There may be no substitute for the real thing, but George Plimpton got us all close. He was the participatory sports journalist nonpareil. In addition to donning all manner of cleats, gloves, sticks, and mitts over his writing career (40 books), he helped start in 1953 one of the most enduring and innovative writing magazines, The Paris Review.

“Plimpton!” is a paean to his accomplishments, done in a stalwart (but not stodgy) documentary style by Tom Bean and Luke Poling. We get the obligatory early influences on Plimpton’s life (overachieving relatives; his own insecurities validated by being cut from every high school sport he tried out for) but these segue quickly into the glittering co-founding of The Paris Review. Plimpton even then had a sense of bringing participation into the realm of writing and helped create the format whereby a writer was interviewed to expound on his craft.

His early coup for TPR was getting Hemingway (with whom he developed a father/son relationship) to open up, but not without bumps in the road. When fishing together in the Gulf Stream, George asked Papa what was the symbolism behind the white birds he included in sex scenes. Hemingway, feeling challenged, became enraged and yelled, “So you think you can do better!” Plimpton says that at that time he had written only a children’s book, “The Rabbit’s Umbrella,” and felt at quite a disadvantage when facing the Nobel prize winner’s outburst.

— Written problem 1 —
Name every piece of sports gear that the text on George Plimpton says he put on during his writing career.
— Written problem 2 —
Reproduce the text on George Plimpton verbatim from "There may be" to "magazines, The Paris Review.".

— Given entries —
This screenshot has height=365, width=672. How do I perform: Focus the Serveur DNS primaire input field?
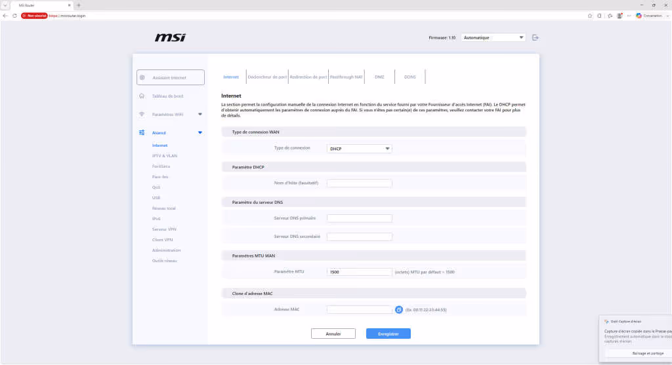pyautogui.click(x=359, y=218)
* * *
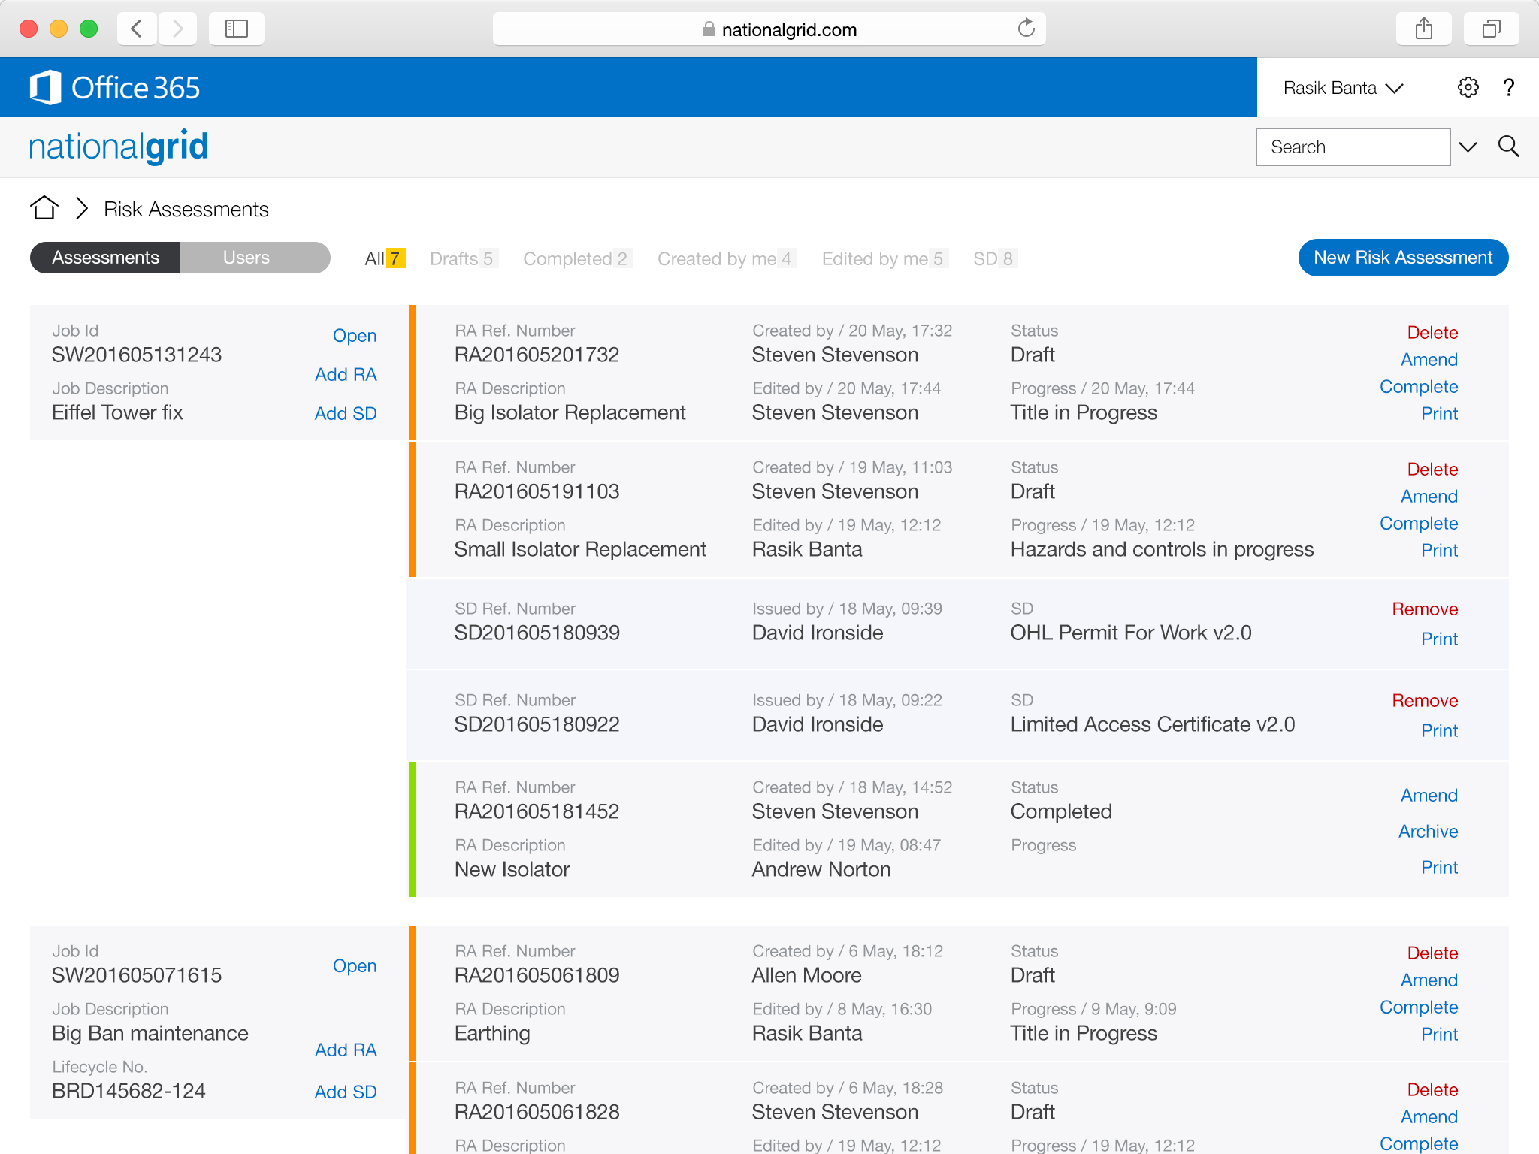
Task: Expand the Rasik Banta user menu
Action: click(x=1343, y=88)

— Written reply 1 —
cleats, gloves, sticks, mitts

— Written reply 2 —
There may be no substitute for the real thing, but George Plimpton got us all close. He was the participatory sports journalist nonpareil. In addition to donning all manner of cleats, gloves, sticks, and mitts over his writing career (40 books), he helped start in 1953 one of the most enduring and innovative writing magazines, The Paris Review.